Talisman is not a film that offers answers, nor a story that unfolds through events or transformations. It is a silent witness to an emotional truth: that the heaviest burden sometimes comes not from what others say, but from what is implied, from silence, from glances, from distance.
The pain here does not stem from overt injustice or visible violence, but from something closer and more wounding: unspoken emotional rejection, and the confinement within a narrow social mold imposed by those closest to the person.
The film reflects how a human being, when seen only through the lens of the “role expected of them,” can become a stranger in their own home, and in the eyes of those who supposedly love them. And even more estranged from themselves, when they can no longer see who they are outside of what has been forced upon them.
Their silence is not emptiness. It is resistance, sorrow, and memory.

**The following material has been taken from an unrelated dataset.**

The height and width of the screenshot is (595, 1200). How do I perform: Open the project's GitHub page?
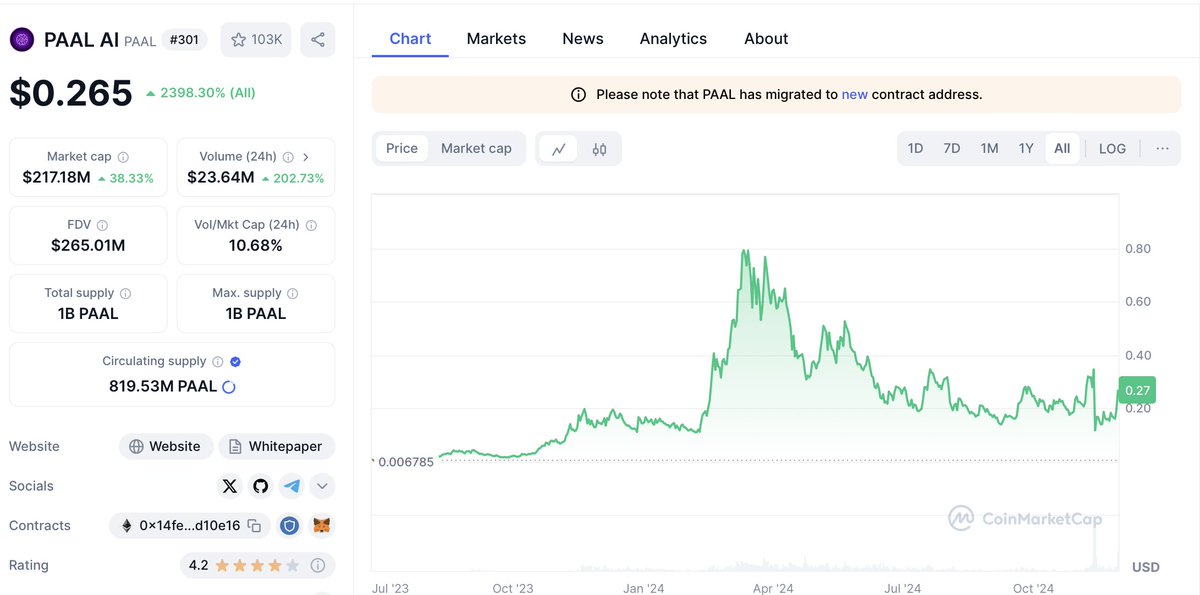260,485
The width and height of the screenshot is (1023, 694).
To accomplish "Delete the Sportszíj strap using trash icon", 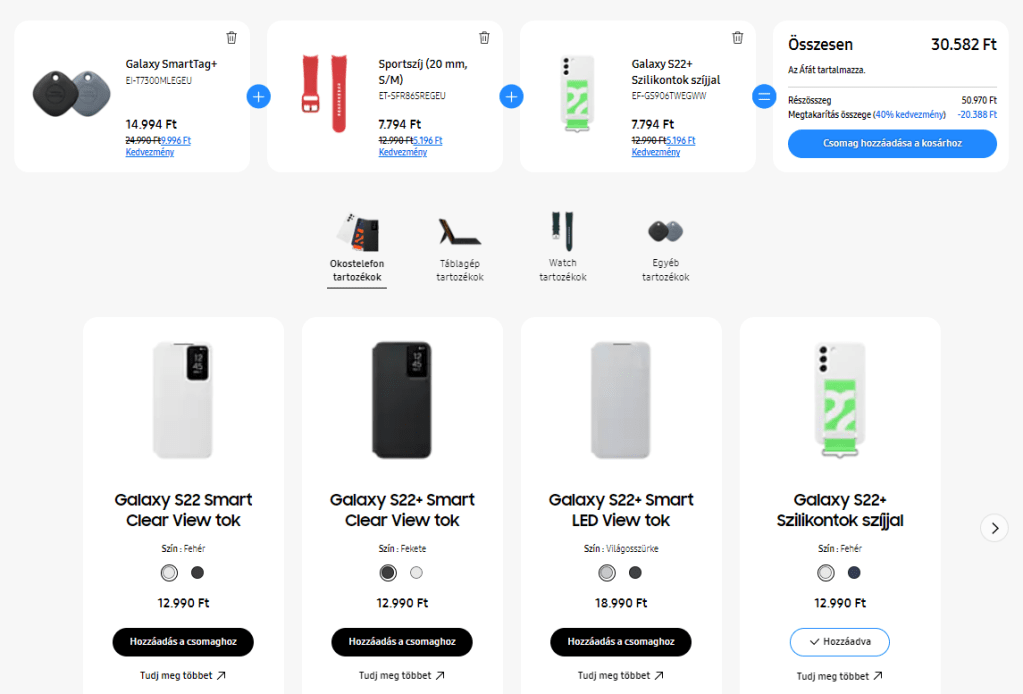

With a contemplative and simple approach, the film does not seek to deliver a direct message. Instead, it opens a space for the viewer to silently empathize with the experience and observe it quietly.
This approach extends to the visual language of the film. The shots remain still, without following the characters or shifting perspectives, as if each frame were a pre-drawn tableau, something shaped before we arrive, like a small fragment of fate. The viewer stands before these frames at a distance that allows observation but denies intervention, mirroring the character’s own inability to alter the course of what unfolds. The shots stretch slightly longer than expected, not in pursuit of slowness itself, but to allow the weight of the moment to settle. That duration, which may verge on discomfort, is the emotional heaviness the character endures, made visible.
There is no traditional plot, no dramatic climax, and no closed ending. It is a visual and human experience that gives the viewer the chance to become a witness in their own right, to discover the meaning for themselves after living through a full moment of repeated emotional collapse.
Talisman does not impose interpretation. It offers room for contemplation and invites each viewer to draw their own conclusion, based not on what is said, but on what is felt.
It is not a political film, nor a human rights statement. It is deeply human. And in its silence, it carries a muffled scream that represents many, those who were forced to choose between escape, confrontation, coexistence, or disappearance, and ended up choosing silence, not knowing whether that choice was life or something merely resembling it.
Between fleeing, fading, confronting, or coexisting, silence can sometimes feel like a fifth option, unspoken, but lived.
As for me, I still have no answer. All I know is that I feel what Sabreen feels. And this confusion, between all that is unbearable, is what drove me to make this film.